[SOLVED] I've LOST and CORRUPTED my data on a proxmox VE v 7.3-4 after space out on PBS 3.2-2!

VGusev2007

Renowned Member
May 24, 2010
107
12
83
Russia
Dear all!

I use proxmox VE v 7.3-4 with PBS v 3.2-2 for a long time.

I missed out space on my pbs and after that my backup job stacked with error msg:

Code:
INFO: issuing guest-agent 'fs-freeze' command
INFO: issuing guest-agent 'fs-thaw' command
INFO: started backup task '5c30694c-25d4-4696-b113-75462f864802'
INFO: resuming VM again
INFO: scsi0: dirty-bitmap status: OK (560.0 MiB of 16.2 GiB dirty)
INFO: using fast incremental mode (dirty-bitmap), 560.0 MiB dirty of 16.2 GiB total
INFO:  12% (72.0 MiB of 560.0 MiB) in 2s, read: 36.0 MiB/s, write: 34.0 MiB/s
ERROR: backup write data failed: command error: write_data upload error: pipelined request failed: inserting chunk on store 'storage01' failed for 88a1a151f283827462d8ab2f879f4e4683386fb5a2fe43a109363643584129f7 - fchmod "/srv/storage01/.chunks/88a1/88a1a151f283827462d8ab2f879f4e4683386fb5a2fe43a109363643584129f7.tmp_AAMSiH" failed: EDQUOT: Quota exceeded
INFO: aborting backup job
INFO: resuming VM again
ERROR: Backup of VM 8998 failed - backup write data failed: command error: write_data upload error: pipelined request failed: inserting chunk on store 'storage01' failed for 88a1a151f283827462d8ab2f879f4e4683386fb5a2fe43a109363643584129f7 - fchmod "/srv/storage01/.chunks/88a1/88a1a151f283827462d8ab2f879f4e4683386fb5a2fe43a109363643584129f7.tmp_AAMSiH" failed: EDQUOT: Quota exceeded
INFO: Failed at 2024-10-25 22:00:11
...

After that several of my vm've stuck with corrupt fs inside it!

Code:
Like this one:
[Mon Oct 28 15:06:45 2024] systemd-journald[362]: Failed to write entry (22 items, 753 bytes), ignoring: Read-only file system

Dmesg also showed a lot of i/o.

fsck.ext4 shows a lot of error with inode and so on insade of that VMs!

I use zfs as a backend storage.
I don't have any problem like this one before I started to use PBS!

Is it danger to use PBS on production env?
 
Last edited:
failed: EDQUOT: Quota exceeded
I use zfs as a backend storage.
You need to read man zfsprops and look for "Quota". Then you get an overview of the space used with zfs list -o space; then you ask it for details about the dataset used for the PBS datastore with zfs get all <yourpbsdataset>.

At the end - and if you have space unassigned and available in the pool for this - you can increase the Quota with zfs set quota=<newsetting> <yourpbsdataset>. :)

If the complete pool is actually full you need to delete some unused data... which may be a problem in itself...
 
You need to read man zfsprops and look for "Quota". Then you get an overview of the space used with zfs list -o space; then you ask it for details about the dataset used for the PBS datastore with zfs get all <yourpbsdataset>.

At the end - and if you have space unassigned and available in the pool for this - you can increase the Quota with zfs set quota=<newsetting> <yourpbsdataset>. :)

If the complete pool is actually full you need to delete some unused data... which may be a problem in itself...
No.
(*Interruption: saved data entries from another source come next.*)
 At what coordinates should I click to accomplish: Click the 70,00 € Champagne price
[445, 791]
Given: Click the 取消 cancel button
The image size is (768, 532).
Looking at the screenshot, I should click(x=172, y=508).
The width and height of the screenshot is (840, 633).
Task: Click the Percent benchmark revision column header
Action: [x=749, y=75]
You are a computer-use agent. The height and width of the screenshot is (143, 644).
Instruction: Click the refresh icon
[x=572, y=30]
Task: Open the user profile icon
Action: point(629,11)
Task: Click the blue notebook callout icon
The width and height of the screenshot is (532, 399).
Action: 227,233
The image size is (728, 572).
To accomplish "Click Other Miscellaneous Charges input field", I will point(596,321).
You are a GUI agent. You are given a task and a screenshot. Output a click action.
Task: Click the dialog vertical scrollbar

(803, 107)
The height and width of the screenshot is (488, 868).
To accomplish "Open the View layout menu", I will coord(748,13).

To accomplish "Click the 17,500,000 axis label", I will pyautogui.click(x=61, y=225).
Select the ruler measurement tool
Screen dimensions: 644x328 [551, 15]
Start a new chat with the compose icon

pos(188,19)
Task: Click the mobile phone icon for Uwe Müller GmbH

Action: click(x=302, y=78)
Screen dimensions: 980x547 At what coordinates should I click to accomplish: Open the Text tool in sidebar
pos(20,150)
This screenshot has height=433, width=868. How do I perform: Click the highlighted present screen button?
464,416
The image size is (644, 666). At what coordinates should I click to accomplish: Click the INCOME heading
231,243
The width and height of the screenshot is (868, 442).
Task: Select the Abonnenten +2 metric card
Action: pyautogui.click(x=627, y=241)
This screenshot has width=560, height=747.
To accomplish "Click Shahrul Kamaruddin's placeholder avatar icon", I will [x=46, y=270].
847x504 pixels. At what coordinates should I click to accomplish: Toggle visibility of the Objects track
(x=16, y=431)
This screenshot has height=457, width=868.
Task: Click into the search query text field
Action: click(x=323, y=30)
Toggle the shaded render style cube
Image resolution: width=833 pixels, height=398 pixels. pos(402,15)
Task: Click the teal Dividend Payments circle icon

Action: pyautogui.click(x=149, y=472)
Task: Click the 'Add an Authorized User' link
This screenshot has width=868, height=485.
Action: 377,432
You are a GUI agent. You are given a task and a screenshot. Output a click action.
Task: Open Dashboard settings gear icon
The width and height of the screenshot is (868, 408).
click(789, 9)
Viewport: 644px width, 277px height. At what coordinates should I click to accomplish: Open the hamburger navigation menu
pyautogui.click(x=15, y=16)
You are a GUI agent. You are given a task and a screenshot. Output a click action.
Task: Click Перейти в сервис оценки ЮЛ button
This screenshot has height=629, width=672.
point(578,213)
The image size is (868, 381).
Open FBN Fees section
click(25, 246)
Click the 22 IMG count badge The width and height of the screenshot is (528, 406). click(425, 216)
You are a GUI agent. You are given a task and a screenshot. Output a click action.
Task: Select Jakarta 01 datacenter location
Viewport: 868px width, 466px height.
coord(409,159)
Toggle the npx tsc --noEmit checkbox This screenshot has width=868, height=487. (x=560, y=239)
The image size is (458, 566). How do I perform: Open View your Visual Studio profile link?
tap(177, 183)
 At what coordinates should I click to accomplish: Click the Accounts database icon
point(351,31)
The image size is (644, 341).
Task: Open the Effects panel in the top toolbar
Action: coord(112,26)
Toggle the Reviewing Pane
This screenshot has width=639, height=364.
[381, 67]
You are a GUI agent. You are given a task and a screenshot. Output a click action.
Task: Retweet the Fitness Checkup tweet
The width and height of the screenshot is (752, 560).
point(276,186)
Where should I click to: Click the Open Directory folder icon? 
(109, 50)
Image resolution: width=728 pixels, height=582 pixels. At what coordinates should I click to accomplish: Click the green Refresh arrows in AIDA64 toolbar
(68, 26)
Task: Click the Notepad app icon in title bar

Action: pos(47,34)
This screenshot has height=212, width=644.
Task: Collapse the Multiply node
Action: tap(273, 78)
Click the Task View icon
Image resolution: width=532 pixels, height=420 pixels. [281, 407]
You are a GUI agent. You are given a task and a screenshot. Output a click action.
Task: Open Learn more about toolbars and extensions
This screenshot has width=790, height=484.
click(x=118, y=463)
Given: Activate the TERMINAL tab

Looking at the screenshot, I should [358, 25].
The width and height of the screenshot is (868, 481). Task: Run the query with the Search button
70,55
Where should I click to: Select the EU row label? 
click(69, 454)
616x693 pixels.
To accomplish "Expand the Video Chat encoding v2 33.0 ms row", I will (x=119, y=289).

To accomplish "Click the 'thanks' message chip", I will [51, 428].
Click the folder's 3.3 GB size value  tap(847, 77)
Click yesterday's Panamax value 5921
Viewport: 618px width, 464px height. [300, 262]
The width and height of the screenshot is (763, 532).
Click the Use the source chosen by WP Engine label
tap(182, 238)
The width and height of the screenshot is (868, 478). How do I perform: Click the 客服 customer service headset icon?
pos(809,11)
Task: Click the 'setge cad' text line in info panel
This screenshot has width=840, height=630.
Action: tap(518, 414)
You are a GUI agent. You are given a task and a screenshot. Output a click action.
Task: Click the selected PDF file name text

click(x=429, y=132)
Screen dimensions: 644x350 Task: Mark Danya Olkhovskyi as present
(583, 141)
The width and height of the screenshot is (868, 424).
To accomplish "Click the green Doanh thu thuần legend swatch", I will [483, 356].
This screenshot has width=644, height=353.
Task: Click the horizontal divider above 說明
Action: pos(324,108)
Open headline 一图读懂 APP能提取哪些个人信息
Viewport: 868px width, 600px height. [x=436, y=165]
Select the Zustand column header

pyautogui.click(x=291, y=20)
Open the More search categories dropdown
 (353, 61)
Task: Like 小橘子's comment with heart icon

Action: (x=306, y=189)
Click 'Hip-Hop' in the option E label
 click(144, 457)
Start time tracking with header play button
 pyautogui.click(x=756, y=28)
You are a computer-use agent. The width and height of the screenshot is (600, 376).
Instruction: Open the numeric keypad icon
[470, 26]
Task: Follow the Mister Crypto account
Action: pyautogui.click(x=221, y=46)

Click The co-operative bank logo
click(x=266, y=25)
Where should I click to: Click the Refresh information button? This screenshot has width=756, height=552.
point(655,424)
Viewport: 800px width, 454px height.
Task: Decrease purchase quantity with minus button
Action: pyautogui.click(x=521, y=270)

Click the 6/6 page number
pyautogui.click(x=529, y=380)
I realized that problem comes from bad design of proxmox at all. For try to mitigate impact of my problem I need to have consider use PVE v 8.2 with use of Backup fleecing (advanced feature) or switch to pve-zsync
 
No. I realized that problem comes from bad design of proxmox at all. For try to mitigate impact of my problem I need to have consider use PVE v 8.2 with use of Backup fleecing (advanced feature) or switch to pve-zsync

So I would just point out that if this is occuring in PVE 8, you should file a Bugzilla report [1]. Also not too long ago, it was made clear to me in no uncertain terms by Proxmox staff that users running PVE 7 are anyhow not in scope for anything as it is EOL.

[1] https://bugzilla.proxmox.com/
 
So I would just point out that if this is occuring in PVE 8, you should file a Bugzilla report [1]. Also not too long ago, it was made clear to me in no uncertain terms by Proxmox staff that users running PVE 7 are anyhow not in scope for anything as it is EOL.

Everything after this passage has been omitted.